Many customers see enough value in getting a predictable but larger cloud bill without building the internal capability to create an optimal solution. Using managed cloud services that are higher up the stack, like database as a service, is a way to get that predictability. In most cases the charges for data egress are baked into the quoted service price. The egress is still there but the cost per API call or database read and write includes everything needed to use the service. Typically this results in a much easier-to-understand bill at the cost of flexibility in the application design and potentially higher costs.

There is an entire booming industry of managed cloud providers, consultants and system integrators who will design custom solutions for a fee. One way or another, there is a cost to using the cloud optimally. The cost could be in the form of a managed service provider’s fees, an in-house cloud architect’s salary or a price premium on pre-packaged cloud services.

We, too, Charge for Data Egress

It should come as no surprise that Equinix Metal, our cloudy bare metal server product, also charges for data egress — one of many options for interconnectivity at Equinix. Equinix Metal’s egress to the internet is for customers that cannot create their own solution. It could also include connections to another cloud provider or for transit between metros. We don’t charge for moving data between your Metal servers within the same metro — even if you are moving data between facilities in your deployment. (“Metro” is the Equinix equivalent of a cloud availability region. It is a metropolitan area that contains our data centers and private connections between facilities.)

Our overall approach here revolves around flexibility. You can make arrangements with carriers to connect a Metal environment to your existing network privately and design a flat-rate solution using Fabric (the Equinix-operated extensible private network) and whatever transfer rates you negotiate with the providers. This can be done for both north-south and east-west transit.

Everyone Would Lose in a Race to Zero

Billing for transit is not straightforward and different cloud providers take various approaches. Some devise complex metering systems, while others may offer flat rates per unit of bandwidth. The details are often abstracted behind the flat rate or the maximum bandwidth a customer is allowed to use. The customer may accidentally go over the limit and get a bill for the overage if they miscalculate their usage upfront. If customers are willing to get into the details of the data egress costs, there are options, but those options come with caveats.

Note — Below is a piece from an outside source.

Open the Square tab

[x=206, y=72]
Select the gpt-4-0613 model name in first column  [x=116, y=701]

Some cloud providers offer cost calculators which can be complex and require significant time, resources and specialized knowledge to apply effectively. Others do a great job of making the transit costs look simple, but it is hard to predict actual usage needs until the infrastructure has been launched.

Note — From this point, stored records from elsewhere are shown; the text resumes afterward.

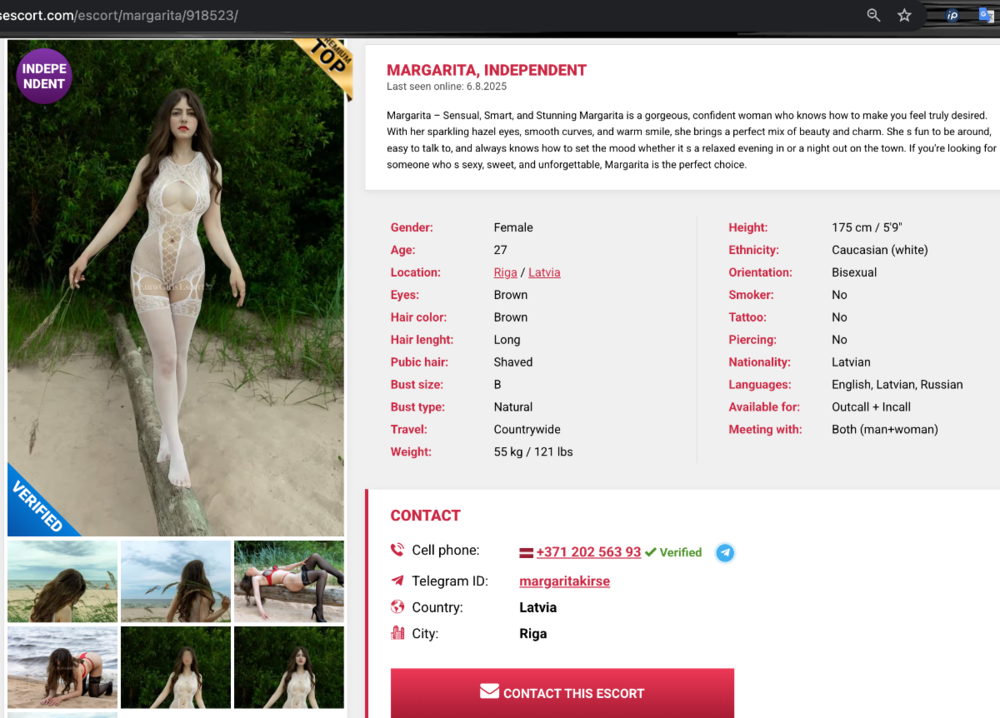Open thumbnail of person kneeling by the sea
Screen dimensions: 1000x718
pyautogui.click(x=62, y=667)
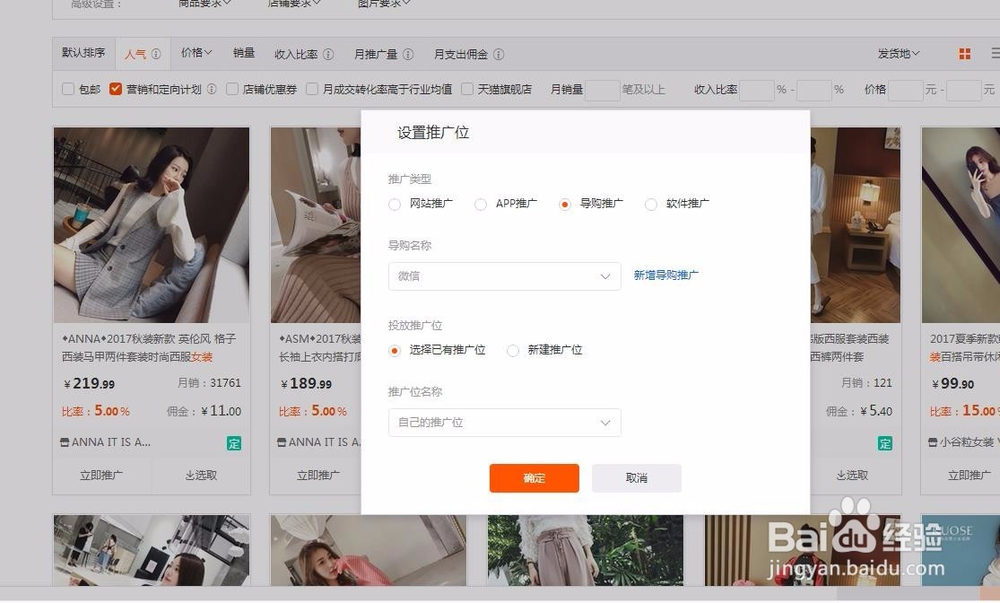Viewport: 1000px width, 603px height.
Task: Switch to grid view layout
Action: click(964, 52)
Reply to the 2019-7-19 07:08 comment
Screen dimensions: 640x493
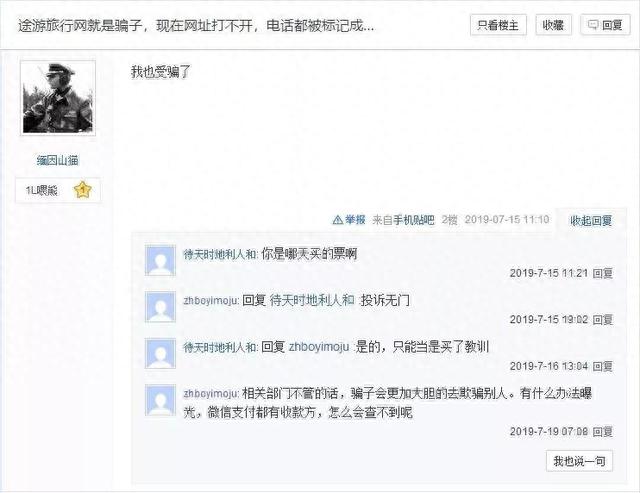point(602,431)
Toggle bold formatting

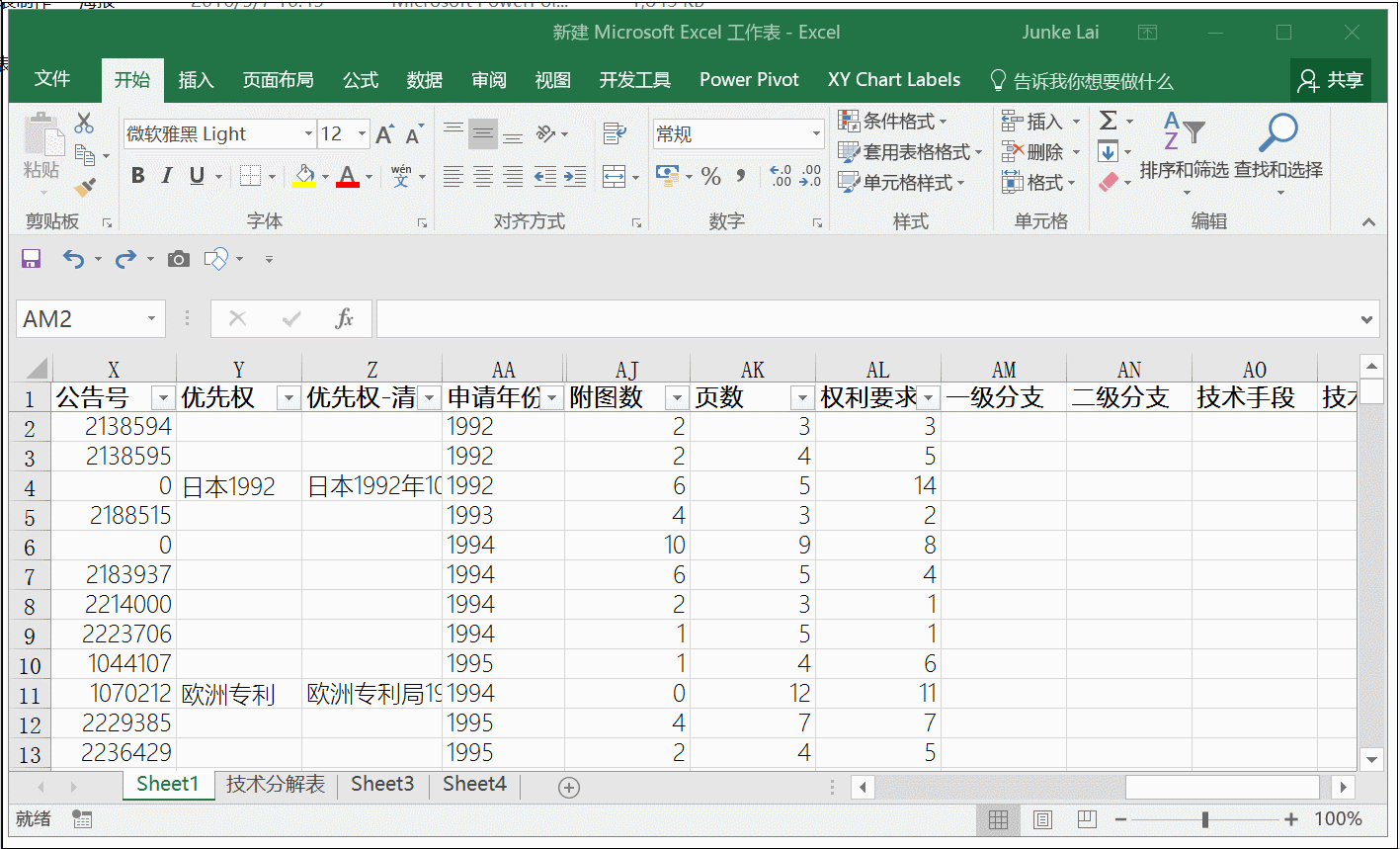[137, 176]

A higher markup on transit costs means not only more profit for the cloud provider, but also more capital available to ensure a high-quality service. If providers started a race to zero for transit pricing, the customer might feel like there was value in the transit, but that value would be superficial.

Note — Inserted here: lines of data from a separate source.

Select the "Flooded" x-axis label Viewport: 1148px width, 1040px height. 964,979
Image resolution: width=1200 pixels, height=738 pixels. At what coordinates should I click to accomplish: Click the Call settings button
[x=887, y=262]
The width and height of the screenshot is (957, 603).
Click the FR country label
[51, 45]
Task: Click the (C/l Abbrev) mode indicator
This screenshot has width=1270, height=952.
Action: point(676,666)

This approach would be devastating, as it would leave little cash available to continuously expand and improve the underlying network infrastructure while the user base and utilization rates grow. That would likely lead to a degradation of service for everyone, or higher prices in other areas of the providers’ offerings.

As the next generation of data transport technology comes to market, it will enable cloud providers to offer things like a 1 Terabit transit limit instead of a 100 Gigabit one. The pricing will likely remain about the same, but the service will be much better. No matter the customer use case for cloud, they will always need to understand that a cloud is a business in a constant state of growth and improvement.

The egress fees help to create a new digital landscape, but as a user, it helps to understand what is going on under the hood. Understanding that transit is not as simple as plugging in a switch or router can lead the customer to a solution that strikes a balance between the needs of the application and the budget. The old saying still applies here: Good, fast, cheap … pick two.